Why Security Awareness Training Fails 

Teaching employees how to recognize phishing techniques and create strong passwords (among other things) should (theoretically) make the organizations they work for safer.

However, the reality is that most employees aren’t security experts, even trained ones. 

Training scenarios take place in safe and controlled environments, and employees are generally passive participants. Meanwhile, actual cyber attacks are active and dynamic. 

According to researchers, even after robust security training:

• 85% of employees continue to reuse passwords across business applications. 
• 1 in 5 employees still fall for phishing scams. 

Bec McKeown, founder and principal psychologist at Mind Science, says: 

“What people don’t realize is that psychologically there is no direct link between awareness and behavior change. Most people believe that if you make people aware, they will do something about it. That is not true.”

Part of the problem is that employees typically only receive cybersecurity training once or twice a year, meaning that security isn’t at the forefront of their minds at any given moment. 

Many employees also say the security awareness training they receive is outdated, too general, and too slow/not issued in real-time. 

On the other hand, cybercriminals are constantly working to develop new techniques. 

Besides utilizing new technical approaches, cybercriminals invest a significant amount of time working on ways to get employees to give them access to the company network. 

This means cybercriminals are spending more time in the reconnaissance stage, researching employees through sources like data brokers. As a result, attacks are more likely to slip through email filters and employees’ own filters for what is expected to be a phishing attack. 

Personal Information Attacks Require More Than Security Awareness Training 

Let’s take a look at how cybercriminals use personal information in spear phishing and account takeover attacks. 

Spear phishing 

Most phishing attempts are relatively easy to spot due to unusual senders’ addresses or generic lures. These emails are sent out in the millions and have low chances of success. 

That’s not the case for personalized phishing emails engineered to fool a particular employee or group of employees. In these cases, cybercriminals dive deep into their targets, acquiring personally identifiable information (PII) from anywhere they can find it. Emails of this nature can address employees by their first name and even reference superiors in the organization to build credibility. 

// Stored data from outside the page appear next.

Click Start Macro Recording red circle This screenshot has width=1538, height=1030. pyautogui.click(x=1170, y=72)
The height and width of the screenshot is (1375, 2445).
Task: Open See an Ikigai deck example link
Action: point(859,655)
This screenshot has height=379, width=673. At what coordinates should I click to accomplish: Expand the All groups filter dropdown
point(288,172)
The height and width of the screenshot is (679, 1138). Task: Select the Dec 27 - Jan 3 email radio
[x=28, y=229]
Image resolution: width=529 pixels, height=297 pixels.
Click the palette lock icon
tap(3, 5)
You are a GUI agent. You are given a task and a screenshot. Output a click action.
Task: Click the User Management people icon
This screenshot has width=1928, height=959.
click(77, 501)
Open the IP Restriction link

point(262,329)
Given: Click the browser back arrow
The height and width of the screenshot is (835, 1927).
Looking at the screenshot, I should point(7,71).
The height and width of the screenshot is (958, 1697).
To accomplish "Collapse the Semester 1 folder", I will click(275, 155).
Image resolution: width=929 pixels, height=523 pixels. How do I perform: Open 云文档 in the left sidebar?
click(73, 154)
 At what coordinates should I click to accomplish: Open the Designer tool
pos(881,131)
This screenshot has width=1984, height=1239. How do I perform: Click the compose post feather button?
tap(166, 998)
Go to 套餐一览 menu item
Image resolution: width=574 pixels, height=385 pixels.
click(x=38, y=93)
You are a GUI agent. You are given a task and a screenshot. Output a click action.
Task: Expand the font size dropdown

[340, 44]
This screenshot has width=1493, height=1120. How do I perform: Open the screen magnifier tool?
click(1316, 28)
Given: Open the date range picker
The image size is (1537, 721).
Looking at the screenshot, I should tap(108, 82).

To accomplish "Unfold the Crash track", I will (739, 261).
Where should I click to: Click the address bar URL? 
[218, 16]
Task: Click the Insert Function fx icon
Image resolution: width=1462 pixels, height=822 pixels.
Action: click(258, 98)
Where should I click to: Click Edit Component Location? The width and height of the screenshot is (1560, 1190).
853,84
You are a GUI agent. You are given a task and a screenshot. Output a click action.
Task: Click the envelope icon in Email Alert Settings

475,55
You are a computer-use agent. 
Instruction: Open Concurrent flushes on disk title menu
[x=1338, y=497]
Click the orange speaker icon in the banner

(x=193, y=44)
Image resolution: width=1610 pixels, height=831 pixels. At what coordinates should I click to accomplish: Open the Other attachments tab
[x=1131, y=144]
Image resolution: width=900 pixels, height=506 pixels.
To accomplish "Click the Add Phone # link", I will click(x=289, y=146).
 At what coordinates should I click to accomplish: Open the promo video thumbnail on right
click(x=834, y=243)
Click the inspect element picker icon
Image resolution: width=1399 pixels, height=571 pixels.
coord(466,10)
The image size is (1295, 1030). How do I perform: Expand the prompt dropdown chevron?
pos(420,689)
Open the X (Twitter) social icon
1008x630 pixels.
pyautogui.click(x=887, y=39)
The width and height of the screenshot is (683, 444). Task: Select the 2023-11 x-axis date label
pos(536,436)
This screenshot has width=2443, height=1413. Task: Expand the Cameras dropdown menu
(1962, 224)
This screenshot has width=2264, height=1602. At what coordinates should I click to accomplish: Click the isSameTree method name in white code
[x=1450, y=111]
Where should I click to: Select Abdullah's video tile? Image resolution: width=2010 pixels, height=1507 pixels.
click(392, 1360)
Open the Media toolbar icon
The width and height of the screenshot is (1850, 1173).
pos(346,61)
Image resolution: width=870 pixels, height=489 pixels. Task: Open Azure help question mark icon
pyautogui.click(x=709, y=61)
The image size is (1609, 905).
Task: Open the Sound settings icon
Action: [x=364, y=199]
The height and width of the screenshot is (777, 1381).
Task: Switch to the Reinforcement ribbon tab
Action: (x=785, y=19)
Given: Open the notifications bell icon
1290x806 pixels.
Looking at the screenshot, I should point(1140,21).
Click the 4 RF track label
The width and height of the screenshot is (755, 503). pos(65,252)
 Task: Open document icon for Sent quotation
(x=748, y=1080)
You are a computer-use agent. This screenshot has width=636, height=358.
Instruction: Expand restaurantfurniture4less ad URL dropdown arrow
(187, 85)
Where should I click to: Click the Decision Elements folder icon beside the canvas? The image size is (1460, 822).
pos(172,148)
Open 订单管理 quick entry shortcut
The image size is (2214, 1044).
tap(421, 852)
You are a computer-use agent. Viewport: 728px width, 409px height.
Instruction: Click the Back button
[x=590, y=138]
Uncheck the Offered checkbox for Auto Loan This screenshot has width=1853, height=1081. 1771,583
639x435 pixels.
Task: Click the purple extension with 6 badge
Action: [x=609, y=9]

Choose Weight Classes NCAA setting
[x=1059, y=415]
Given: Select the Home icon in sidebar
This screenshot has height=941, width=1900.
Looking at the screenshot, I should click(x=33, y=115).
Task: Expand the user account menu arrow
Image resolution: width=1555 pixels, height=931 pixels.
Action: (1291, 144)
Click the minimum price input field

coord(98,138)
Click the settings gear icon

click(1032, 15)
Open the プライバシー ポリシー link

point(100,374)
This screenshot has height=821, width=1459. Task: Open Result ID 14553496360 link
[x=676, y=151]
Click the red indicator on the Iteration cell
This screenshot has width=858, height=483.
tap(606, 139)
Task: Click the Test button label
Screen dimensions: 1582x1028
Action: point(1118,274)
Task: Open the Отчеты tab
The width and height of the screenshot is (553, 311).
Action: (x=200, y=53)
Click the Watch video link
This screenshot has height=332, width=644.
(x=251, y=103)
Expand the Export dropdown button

One of the top sources for PII is data brokers. Data brokers collect publicly available information about individuals and then sell this information as comprehensive profiles to anyone willing to pay a small fee. 

One particularly notorious group of cybercriminals, Conti, is known for using data brokers to identify their spear phishing targets and determine whose name they should drop in the email to make it more convincing.

Some cybercriminals are also using data brokers to identify targets’ family members and use them as a way into corporate networks. 

Personalized attacks can be very convincing, even to those who have received significant amounts of training – just ask senior Whitehouse cybersecurity advisors. 

Account takeover 

Once someone knows an employee’s background, it’s easy for them to start guessing passwords. 

Most passwords are absurdly easy to guess, anyway. As NordPass’s annual password survey shows, the vast majority of people (including high-ranking executives) continue to use weak passwords like “123456,” “admin,” and “password.”

However, even when people try to create more complex login credentials, many end up leaning on their personally identifiable information (PII), whether it’s a birth date or a spouse’s name. But this kind of information is easy to find on a data broker profile. 

All a cybercriminal has to do is acquire PII about an employee, load it into a password-cracking program, and then allow the program to try to guess their password over and over again until it gets it right.

How to Combat Personal Information-Based Attacks 

Although security awareness training is important, organizations can’t rely on it alone to reduce their human attack surface, especially when it comes to personalized attacks against employees. 

Besides fostering a security culture, organizations should also take steps to reduce their employees’ digital footprints. Potential measures include educating employees about the risks of over-sharing online and enrolling at-risk stakeholders in data broker removal services such as DeleteMe.